Overwegingen bij COM(2021)174 - Tijdens de 10e vergadering bij het Verdrag van Stockholm persistente organische verontreinigende stoffen namens EU in te nemen standpunt tav het voorstel wijziging bijlage A

Dit is een beperkte versie

U kijkt naar een beperkte versie van dit dossier in de EU Monitor.

 
 
(1) Het Verdrag van Stockholm inzake persistente organische verontreinigende stoffen (“het verdrag”) is op 17 mei 2004 in werking getreden en is namens de Unie gesloten bij Besluit 2006/507/EG van de Raad 6 .

(2) Het Verdrag van Stockholm is in de Unie ten uitvoer gelegd bij Verordening (EU) 2019/1021 van het Europees Parlement en de Raad 7 .

(3) Overeenkomstig artikel 8 van het verdrag besluit de Conferentie van de Partijen of een chemische stof in de bijlagen A, B en/of C wordt opgenomen, met vermelding van de bijbehorende controlemaatregelen.

(4) De tiende vergadering van de Conferentie van de Partijen bij het Verdrag van Stockholm zal naar verwachting een besluit vaststellen om nog meer chemische stoffen in bijlage A op te nemen.

(5) Het is passend het namens de Unie tijdens de Conferentie van de Partijen in te nemen standpunt te bepalen, aangezien het besluit voor de Unie bindend zal zijn.

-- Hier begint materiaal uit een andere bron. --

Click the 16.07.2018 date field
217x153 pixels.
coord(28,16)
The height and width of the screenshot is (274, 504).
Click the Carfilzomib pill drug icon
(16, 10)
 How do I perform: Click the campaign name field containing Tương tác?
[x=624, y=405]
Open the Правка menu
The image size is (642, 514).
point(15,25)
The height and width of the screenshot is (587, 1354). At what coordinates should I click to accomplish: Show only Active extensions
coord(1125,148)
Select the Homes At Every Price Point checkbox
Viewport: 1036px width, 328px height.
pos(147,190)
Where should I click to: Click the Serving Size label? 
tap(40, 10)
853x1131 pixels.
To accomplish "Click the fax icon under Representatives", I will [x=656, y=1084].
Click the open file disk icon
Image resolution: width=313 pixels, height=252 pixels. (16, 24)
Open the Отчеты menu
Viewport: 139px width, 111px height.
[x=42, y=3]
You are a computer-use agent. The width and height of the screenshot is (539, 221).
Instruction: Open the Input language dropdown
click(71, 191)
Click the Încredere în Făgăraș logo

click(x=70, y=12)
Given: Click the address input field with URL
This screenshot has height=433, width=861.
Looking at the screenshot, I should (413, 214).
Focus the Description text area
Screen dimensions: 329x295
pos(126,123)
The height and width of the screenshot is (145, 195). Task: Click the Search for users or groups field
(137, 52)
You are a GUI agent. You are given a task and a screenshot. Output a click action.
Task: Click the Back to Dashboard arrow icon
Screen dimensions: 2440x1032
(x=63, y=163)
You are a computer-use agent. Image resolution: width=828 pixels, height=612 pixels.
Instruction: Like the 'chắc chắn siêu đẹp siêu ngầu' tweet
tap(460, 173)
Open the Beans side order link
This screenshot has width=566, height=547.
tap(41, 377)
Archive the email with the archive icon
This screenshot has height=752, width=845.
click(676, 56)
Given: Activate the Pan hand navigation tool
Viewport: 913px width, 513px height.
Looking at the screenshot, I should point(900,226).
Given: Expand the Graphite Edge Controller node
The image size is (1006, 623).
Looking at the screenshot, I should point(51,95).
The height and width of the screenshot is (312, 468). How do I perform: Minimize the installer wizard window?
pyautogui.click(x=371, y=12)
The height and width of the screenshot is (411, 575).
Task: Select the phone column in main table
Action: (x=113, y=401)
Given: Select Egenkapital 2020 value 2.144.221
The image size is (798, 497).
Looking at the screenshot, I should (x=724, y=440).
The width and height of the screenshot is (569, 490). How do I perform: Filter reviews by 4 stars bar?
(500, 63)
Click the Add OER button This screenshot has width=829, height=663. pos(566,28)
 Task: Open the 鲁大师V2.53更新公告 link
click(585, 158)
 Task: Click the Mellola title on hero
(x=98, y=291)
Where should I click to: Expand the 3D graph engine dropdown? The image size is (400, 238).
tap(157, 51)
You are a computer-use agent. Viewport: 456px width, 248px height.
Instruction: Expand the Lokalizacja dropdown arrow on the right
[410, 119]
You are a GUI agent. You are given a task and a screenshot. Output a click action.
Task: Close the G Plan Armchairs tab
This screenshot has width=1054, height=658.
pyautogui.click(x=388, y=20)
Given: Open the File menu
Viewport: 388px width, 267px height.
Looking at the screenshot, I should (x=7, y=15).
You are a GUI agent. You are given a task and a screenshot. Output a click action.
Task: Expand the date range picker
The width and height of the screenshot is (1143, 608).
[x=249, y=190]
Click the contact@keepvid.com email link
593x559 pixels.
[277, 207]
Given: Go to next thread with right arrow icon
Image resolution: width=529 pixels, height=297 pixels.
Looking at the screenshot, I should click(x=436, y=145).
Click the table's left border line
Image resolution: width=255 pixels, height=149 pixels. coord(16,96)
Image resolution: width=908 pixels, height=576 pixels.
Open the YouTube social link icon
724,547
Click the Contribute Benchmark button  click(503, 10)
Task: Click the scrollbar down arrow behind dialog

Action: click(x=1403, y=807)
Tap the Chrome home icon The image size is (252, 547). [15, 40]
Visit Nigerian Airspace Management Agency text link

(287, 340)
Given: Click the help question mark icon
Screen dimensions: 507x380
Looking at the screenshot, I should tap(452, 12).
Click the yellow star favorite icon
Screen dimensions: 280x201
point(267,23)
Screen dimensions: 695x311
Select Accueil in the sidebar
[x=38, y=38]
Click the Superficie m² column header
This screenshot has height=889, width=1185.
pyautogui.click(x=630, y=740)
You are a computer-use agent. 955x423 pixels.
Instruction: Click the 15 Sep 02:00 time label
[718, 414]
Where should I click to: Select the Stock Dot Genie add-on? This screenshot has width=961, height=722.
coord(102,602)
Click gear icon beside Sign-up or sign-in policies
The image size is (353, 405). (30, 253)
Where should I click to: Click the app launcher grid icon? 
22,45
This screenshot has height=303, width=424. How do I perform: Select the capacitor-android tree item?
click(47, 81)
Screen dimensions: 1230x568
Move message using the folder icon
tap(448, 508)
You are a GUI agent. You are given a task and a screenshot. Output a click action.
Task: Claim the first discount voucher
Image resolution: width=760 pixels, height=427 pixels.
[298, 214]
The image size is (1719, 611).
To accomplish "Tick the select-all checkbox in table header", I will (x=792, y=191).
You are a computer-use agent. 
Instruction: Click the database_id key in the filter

(6) Ter bescherming van de gezondheid van de mens en het milieu tegen verdere lozingen van perfluorhexaansulfonzuur (PFHxS), zouten daarvan en aanverwante verbindingen, moeten de productie en het gebruik van die chemische stoffen wereldwijd worden beperkt of beëindigd en moet hun opname in het verdrag worden ondersteund.